- _EXTRACT PROVIDED_
Announcement

Collapse
No announcement yet.
X
  • Filter
  • Time
  • Show
Clear All
new posts

  • Fixed, Random or Pool OLS.

    Hi, I have panel data containing firm observations for two years.

    I have to choose Panel model among fixed (FEM), random (REM) and pool OLS.
    Results confirm my hypothesis in all models (FEM, REM and OLS), but I don’t know which result I have to report in my paper.
    I used ​​Hausam test, BPLM, and Chow test.
    I used ​​​​​​Hausam test: for choose random effect or fixed effect.
    Since th​​e chi2(12) = 0.01; Prob > chibar2 = 1.0000
    P-value=1.000, I cannot reject the Null.
    Random effect model is more appropriate
    Click image for larger version

Name:	Hausman.png
Views:	1
Size:	517.3 KB
ID:	1537293

    I used Breusch-Pagan Lagrange multiplier (LM): for choose Random effects or OLS.
    Since th​​e chibar2(01) = 0.00; Prob > chibar2 = 1.0000
    P-value is 1, we failed to reject the null, and conclude simple OLS regression is appropriate.
    Click image for larger version

Name:	Breush.png
Views:	1
Size:	219.2 KB
ID:	1537294


    I used Chow test: for choose Fixed or Pooling OLS effect.
    The result comes from the fixed effect panel model.
    Since F(1, 202) = 0.01; Prob > F = 0.9299
    Prob>F is bigger than 0.05.
    Since the null is not rejected, I choose the Fixed effect model.
    Click image for larger version

Name:	Chow.png
Views:	1
Size:	555.4 KB
ID:	1537295

    The three tests don’t give a univoque solution.

- _Extracted data entries_
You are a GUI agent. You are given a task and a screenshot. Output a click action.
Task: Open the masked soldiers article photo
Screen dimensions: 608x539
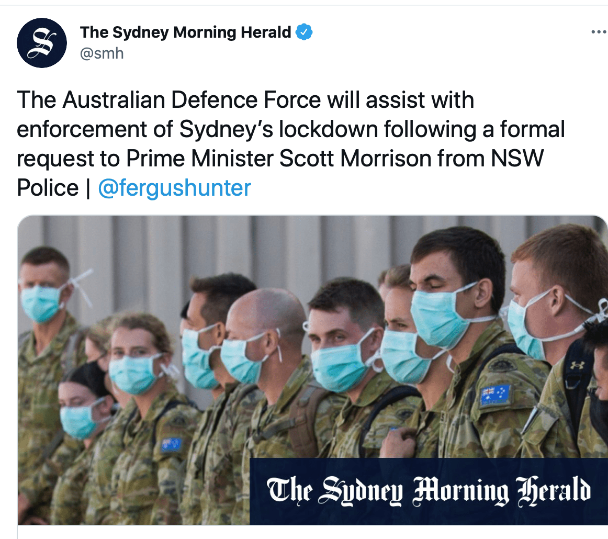[x=312, y=370]

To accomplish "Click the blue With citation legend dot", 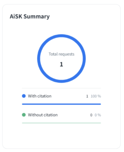I will 24,96.
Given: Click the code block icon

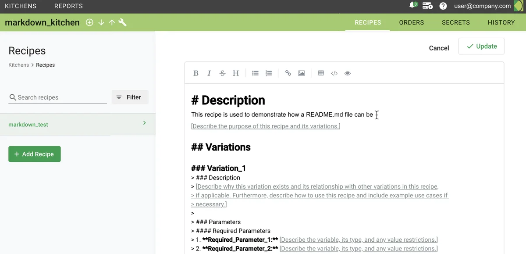Looking at the screenshot, I should click(334, 73).
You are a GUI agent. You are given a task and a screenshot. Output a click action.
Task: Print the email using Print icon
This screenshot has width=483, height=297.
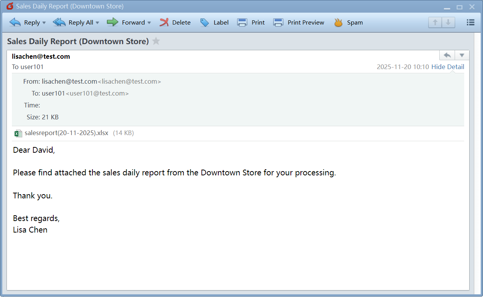pos(251,22)
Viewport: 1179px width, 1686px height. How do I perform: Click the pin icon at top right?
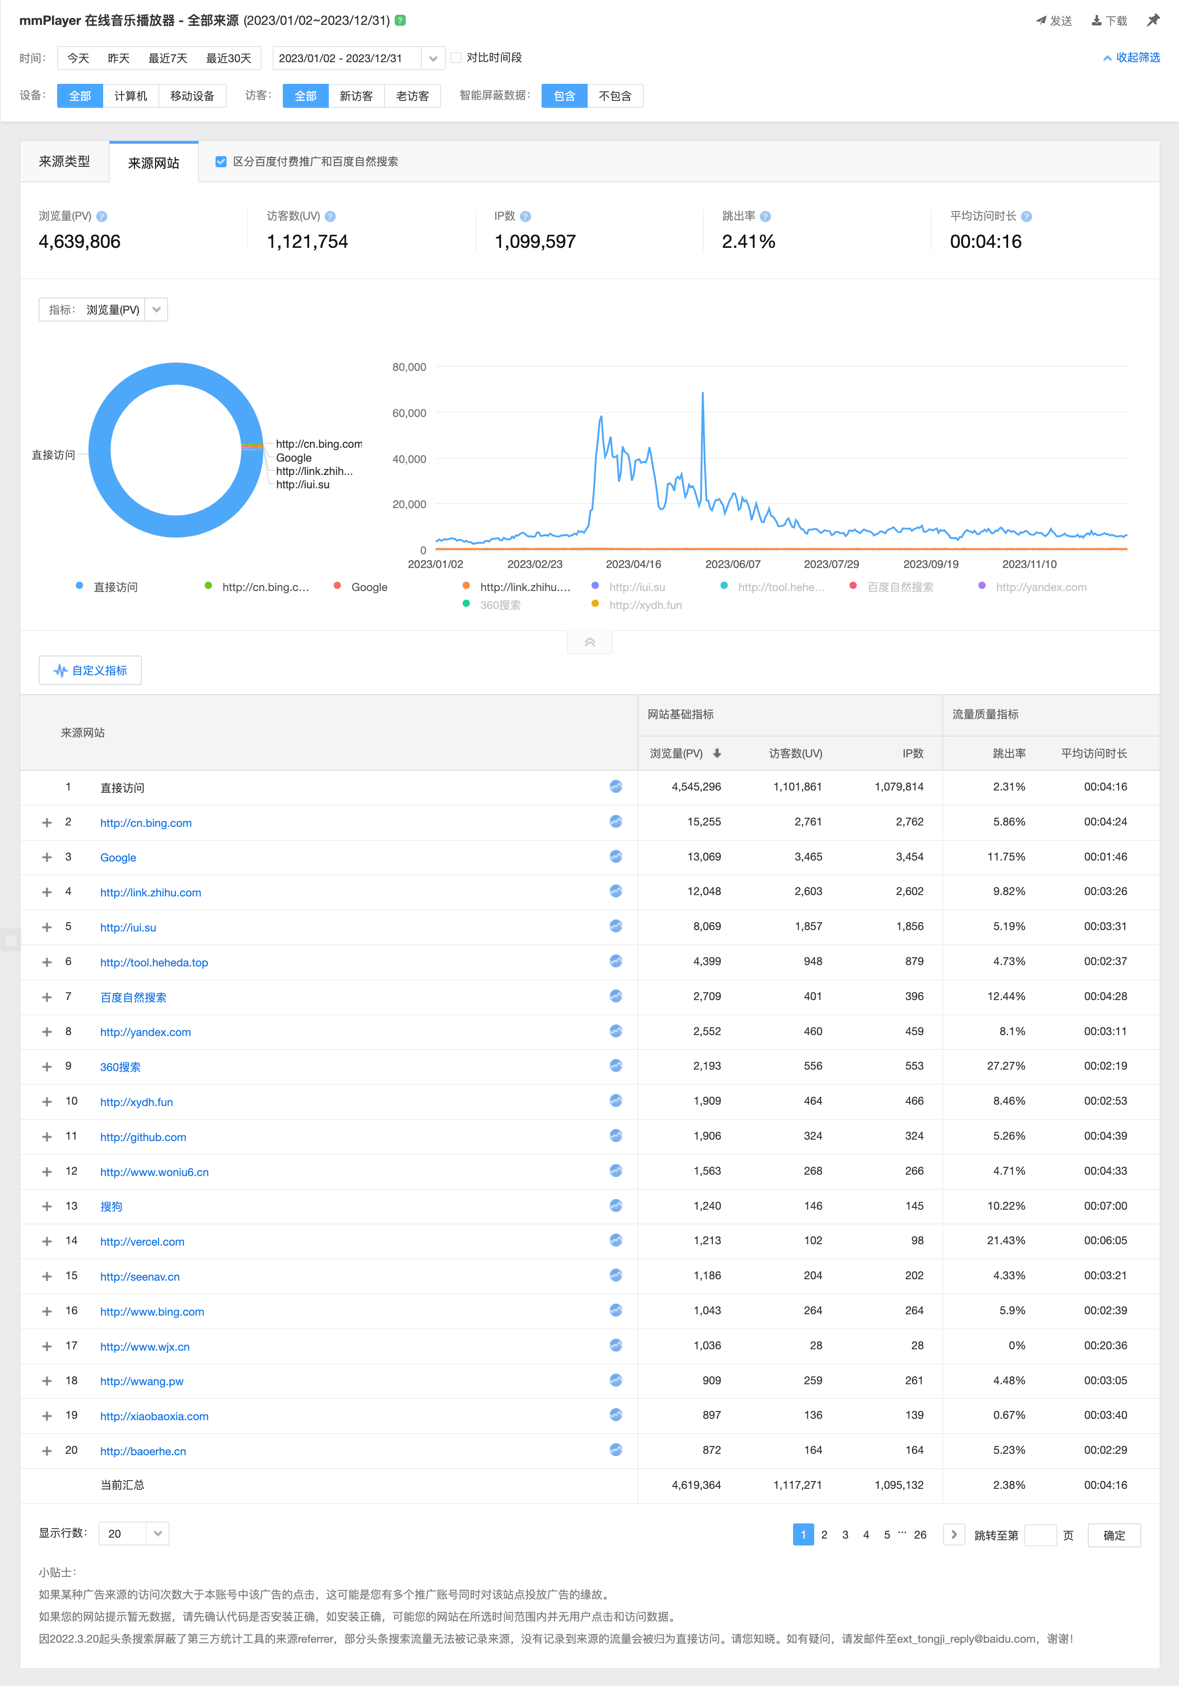1153,21
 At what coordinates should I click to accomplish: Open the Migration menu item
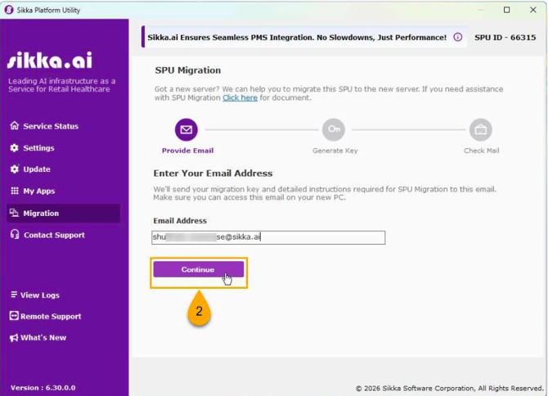point(41,214)
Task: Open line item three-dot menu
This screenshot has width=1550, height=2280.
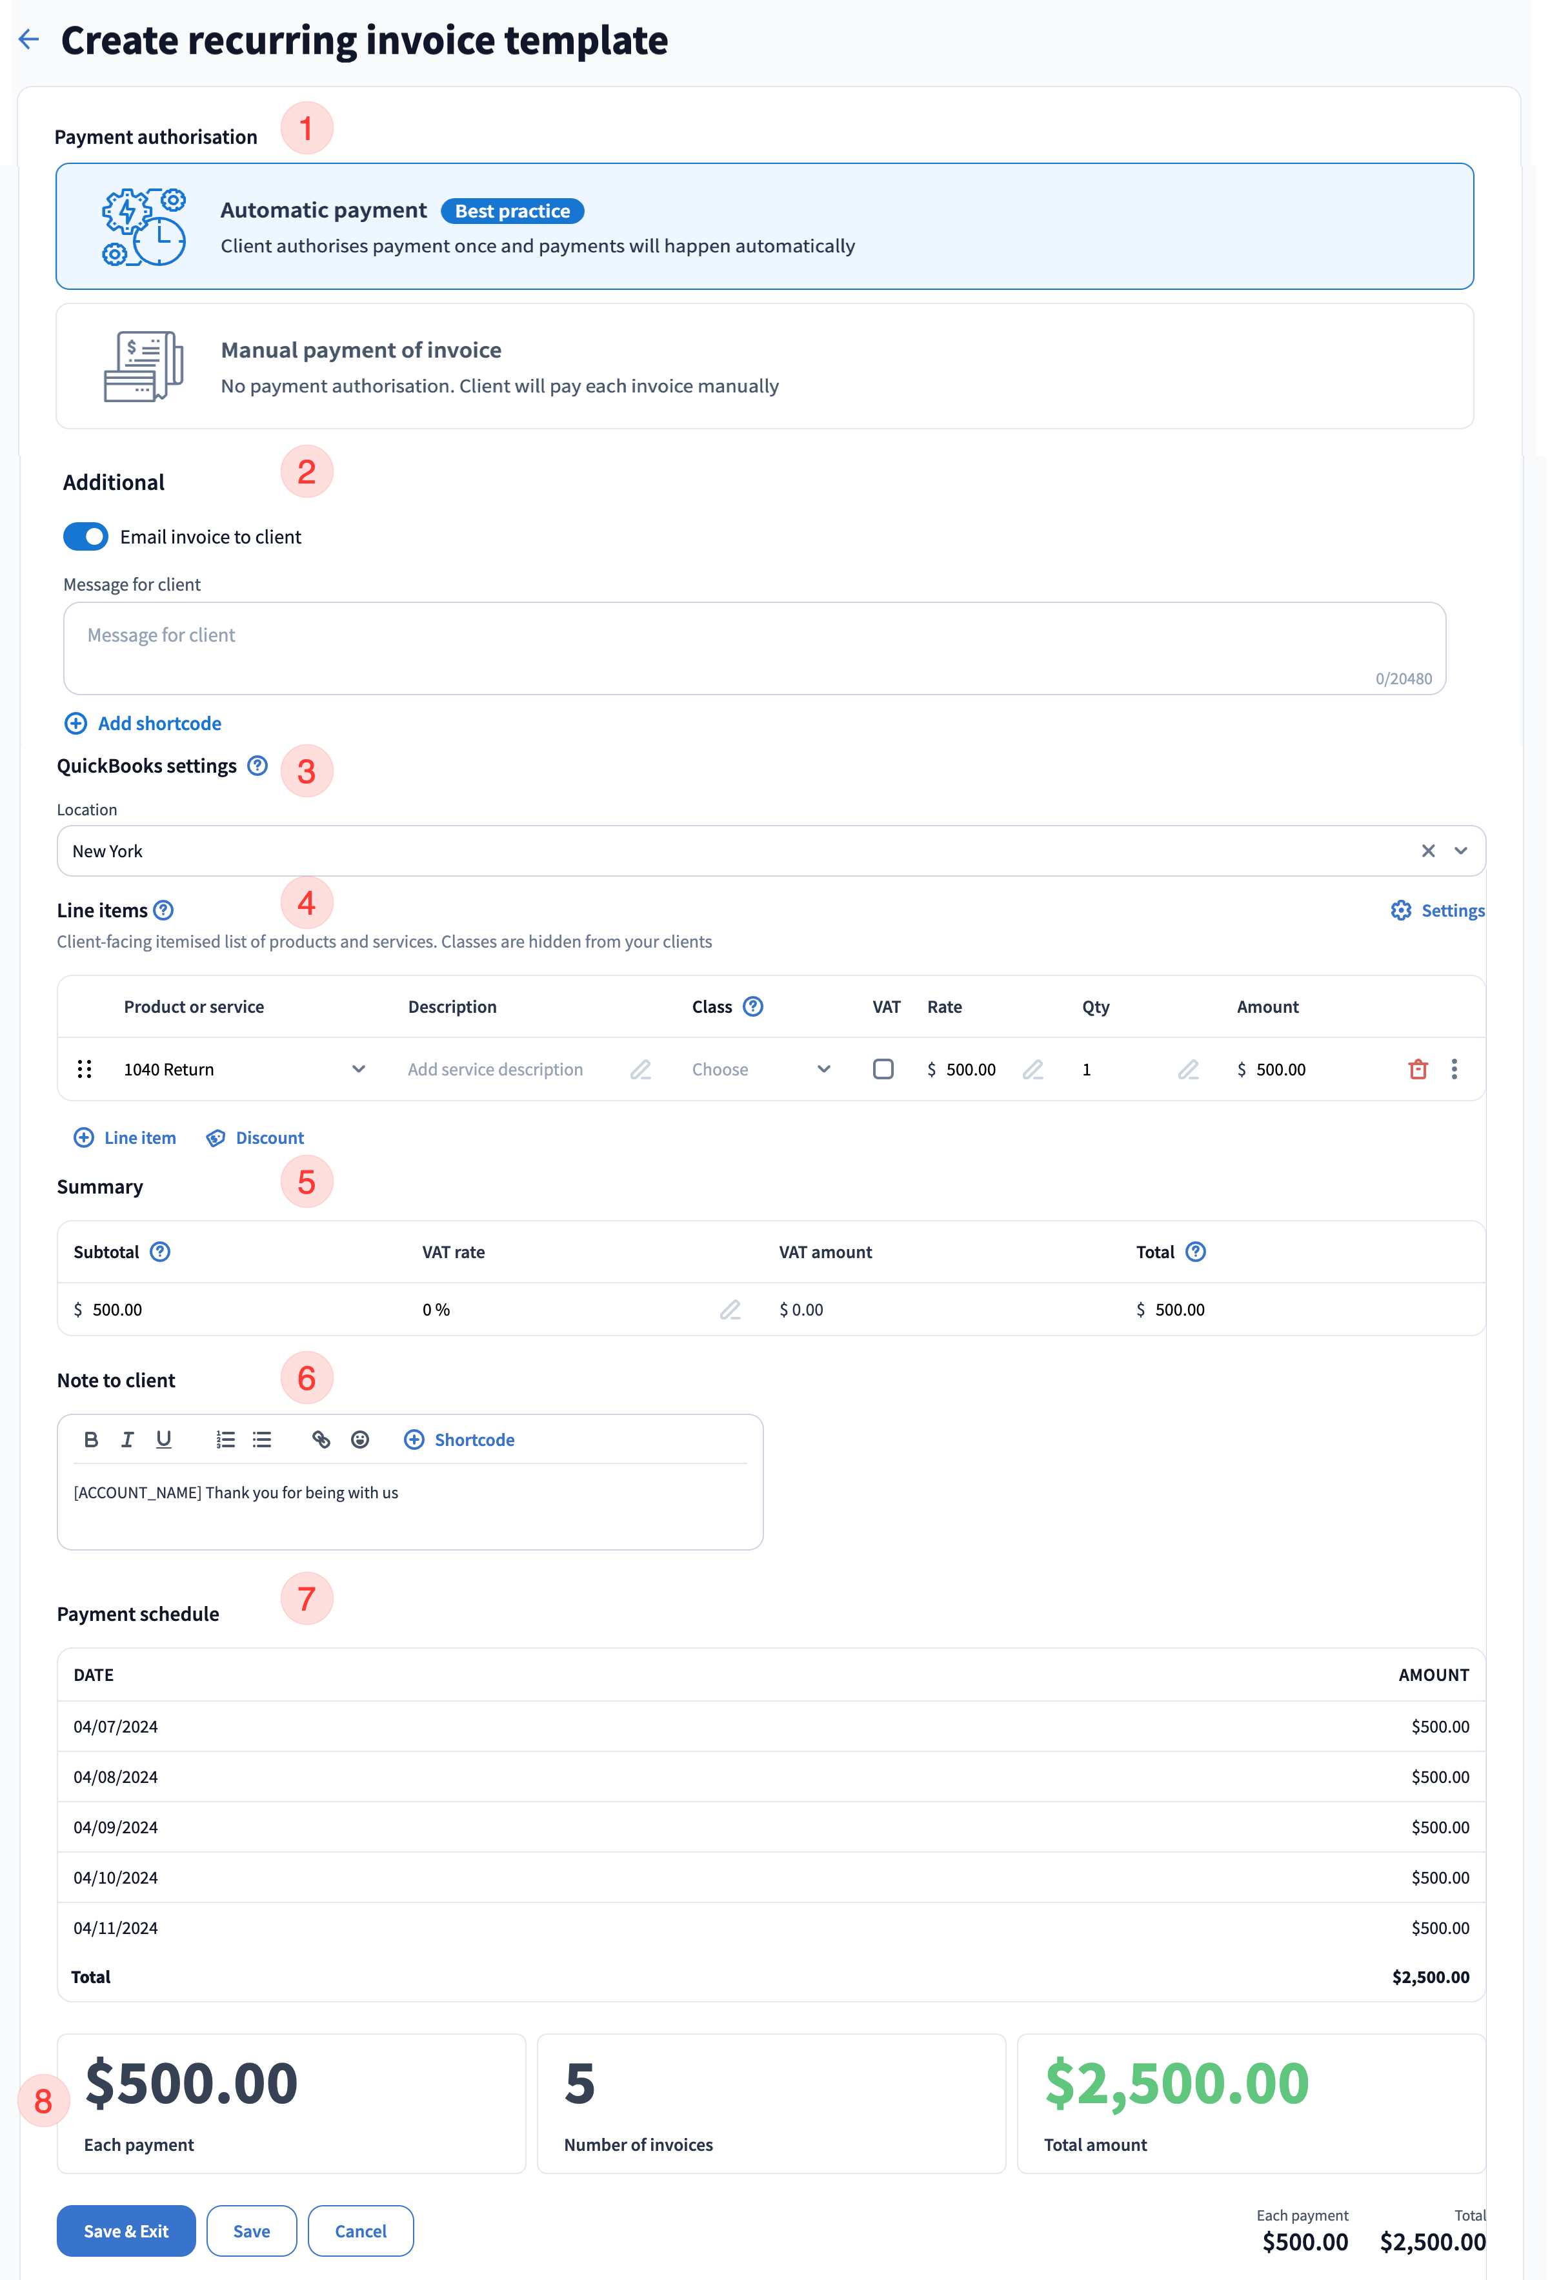Action: (1454, 1069)
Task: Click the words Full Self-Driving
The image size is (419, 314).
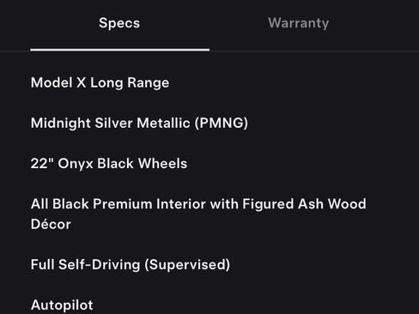Action: pos(85,264)
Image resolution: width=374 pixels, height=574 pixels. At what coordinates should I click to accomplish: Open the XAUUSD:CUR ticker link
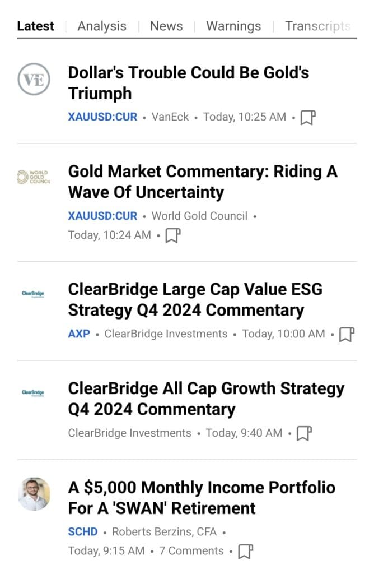pyautogui.click(x=101, y=117)
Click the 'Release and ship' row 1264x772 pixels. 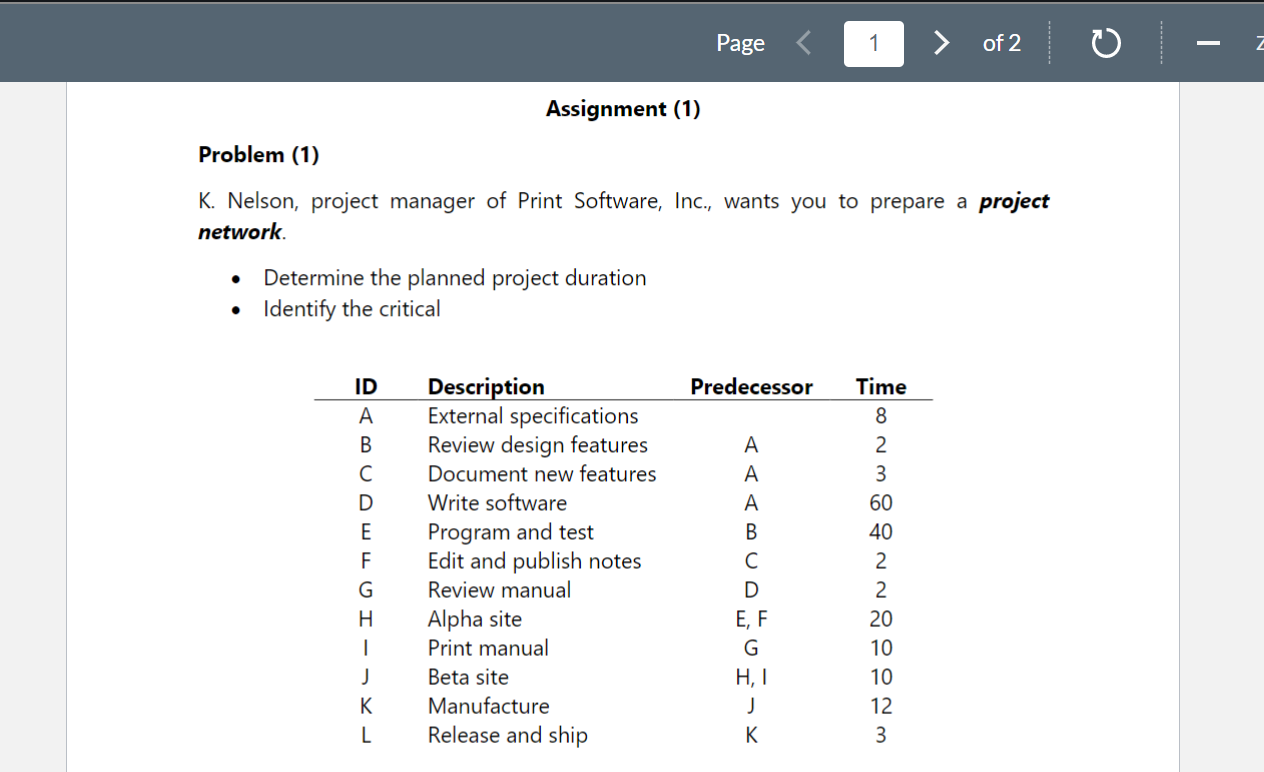tap(507, 735)
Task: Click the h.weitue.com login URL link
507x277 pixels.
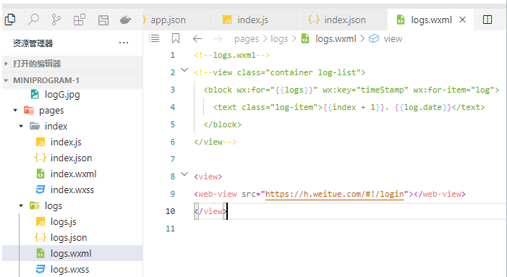Action: [335, 194]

- _EXERCISE REQUIREMENTS_
1) In the forum post on choosing a panel model, why does the poster conclude from the Hausman test that the random effect model is more appropriate?
2) Quote the forum post on choosing a panel model from "I used ​​​​​​Hausam" to "regression is appropriate.".

- _RESPONSES IN ORDER_
1) The Hausman test gave a p-value of 1.000, so the poster cannot reject the null. On that basis, the poster judges the random effect model to be more appropriate than the fixed effect model.

2)
I used ​​​​​​Hausam test: for choose random effect or fixed effect.
    Since th​​e chi2(12) = 0.01; Prob > chibar2 = 1.0000
    P-value=1.000, I cannot reject the Null.
    Random effect model is more appropriate
    Click image for larger version

Name:	Hausman.png
Views:	1
Size:	517.3 KB
ID:	1537293

    I used Breusch-Pagan Lagrange multiplier (LM): for choose Random effects or OLS.
    Since th​​e chibar2(01) = 0.00; Prob > chibar2 = 1.0000
    P-value is 1, we failed to reject the null, and conclude simple OLS regression is appropriate.